>>
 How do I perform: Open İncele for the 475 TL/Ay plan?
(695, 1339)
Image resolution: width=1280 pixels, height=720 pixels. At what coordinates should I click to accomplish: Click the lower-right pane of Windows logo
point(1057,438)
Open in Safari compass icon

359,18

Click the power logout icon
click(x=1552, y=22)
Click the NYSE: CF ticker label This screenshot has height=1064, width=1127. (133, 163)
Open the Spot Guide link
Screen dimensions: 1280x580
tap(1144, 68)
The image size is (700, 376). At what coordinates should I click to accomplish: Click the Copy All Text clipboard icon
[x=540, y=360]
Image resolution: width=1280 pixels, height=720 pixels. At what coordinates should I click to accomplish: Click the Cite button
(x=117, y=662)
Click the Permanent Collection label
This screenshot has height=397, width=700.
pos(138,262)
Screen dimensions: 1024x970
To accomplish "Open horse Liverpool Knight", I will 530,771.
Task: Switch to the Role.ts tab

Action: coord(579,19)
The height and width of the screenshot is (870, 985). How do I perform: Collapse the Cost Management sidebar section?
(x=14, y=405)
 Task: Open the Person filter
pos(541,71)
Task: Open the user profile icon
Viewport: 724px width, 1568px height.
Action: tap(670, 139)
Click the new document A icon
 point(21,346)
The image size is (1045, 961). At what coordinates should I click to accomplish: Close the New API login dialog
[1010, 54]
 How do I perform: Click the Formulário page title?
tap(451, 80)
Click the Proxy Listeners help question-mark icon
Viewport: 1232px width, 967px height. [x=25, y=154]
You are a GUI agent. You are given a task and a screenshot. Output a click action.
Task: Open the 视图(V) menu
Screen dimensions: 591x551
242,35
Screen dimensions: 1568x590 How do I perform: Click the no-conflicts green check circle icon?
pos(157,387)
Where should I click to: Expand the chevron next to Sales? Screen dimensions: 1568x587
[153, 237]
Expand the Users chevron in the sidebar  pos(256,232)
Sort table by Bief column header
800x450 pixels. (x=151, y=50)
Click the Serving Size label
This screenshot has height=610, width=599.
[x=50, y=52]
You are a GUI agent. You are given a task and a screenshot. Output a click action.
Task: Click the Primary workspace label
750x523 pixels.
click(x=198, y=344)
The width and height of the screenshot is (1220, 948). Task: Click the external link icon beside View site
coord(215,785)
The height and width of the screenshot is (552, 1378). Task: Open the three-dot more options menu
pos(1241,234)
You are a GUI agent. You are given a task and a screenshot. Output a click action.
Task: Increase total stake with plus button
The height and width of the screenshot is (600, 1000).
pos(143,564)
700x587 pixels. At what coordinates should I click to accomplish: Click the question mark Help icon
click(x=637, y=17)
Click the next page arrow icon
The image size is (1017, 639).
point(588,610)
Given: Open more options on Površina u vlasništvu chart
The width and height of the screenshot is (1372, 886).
<<
**Activity:**
Your answer should consist of the material above, written out word for word.

**Finished task:**
 How do I perform: Open İncele for the 475 TL/Ay plan?
(695, 1339)
Image resolution: width=1280 pixels, height=720 pixels. At what coordinates should I click to accomplish: Click the lower-right pane of Windows logo
point(1057,438)
Open in Safari compass icon

359,18

Click the power logout icon
click(x=1552, y=22)
Click the NYSE: CF ticker label This screenshot has height=1064, width=1127. (133, 163)
Open the Spot Guide link
Screen dimensions: 1280x580
tap(1144, 68)
The image size is (700, 376). At what coordinates should I click to accomplish: Click the Copy All Text clipboard icon
[x=540, y=360]
Image resolution: width=1280 pixels, height=720 pixels. At what coordinates should I click to accomplish: Click the Cite button
(x=117, y=662)
Click the Permanent Collection label
This screenshot has height=397, width=700.
pos(138,262)
Screen dimensions: 1024x970
To accomplish "Open horse Liverpool Knight", I will 530,771.
Task: Switch to the Role.ts tab

Action: coord(579,19)
The height and width of the screenshot is (870, 985). How do I perform: Collapse the Cost Management sidebar section?
(x=14, y=405)
 Task: Open the Person filter
pos(541,71)
Task: Open the user profile icon
Viewport: 724px width, 1568px height.
Action: tap(670, 139)
Click the new document A icon
 point(21,346)
The image size is (1045, 961). At what coordinates should I click to accomplish: Close the New API login dialog
[1010, 54]
 How do I perform: Click the Formulário page title?
tap(451, 80)
Click the Proxy Listeners help question-mark icon
Viewport: 1232px width, 967px height. [x=25, y=154]
You are a GUI agent. You are given a task and a screenshot. Output a click action.
Task: Open the 视图(V) menu
Screen dimensions: 591x551
242,35
Screen dimensions: 1568x590 How do I perform: Click the no-conflicts green check circle icon?
pos(157,387)
Where should I click to: Expand the chevron next to Sales? Screen dimensions: 1568x587
[153, 237]
Expand the Users chevron in the sidebar  pos(256,232)
Sort table by Bief column header
800x450 pixels. (x=151, y=50)
Click the Serving Size label
This screenshot has height=610, width=599.
[x=50, y=52]
You are a GUI agent. You are given a task and a screenshot. Output a click action.
Task: Click the Primary workspace label
750x523 pixels.
click(x=198, y=344)
The width and height of the screenshot is (1220, 948). Task: Click the external link icon beside View site
coord(215,785)
The height and width of the screenshot is (552, 1378). Task: Open the three-dot more options menu
pos(1241,234)
You are a GUI agent. You are given a task and a screenshot. Output a click action.
Task: Increase total stake with plus button
The height and width of the screenshot is (600, 1000).
pos(143,564)
700x587 pixels. At what coordinates should I click to accomplish: Click the question mark Help icon
click(x=637, y=17)
Click the next page arrow icon
The image size is (1017, 639).
point(588,610)
Given: Open more options on Površina u vlasništvu chart
The width and height of the screenshot is (1372, 886).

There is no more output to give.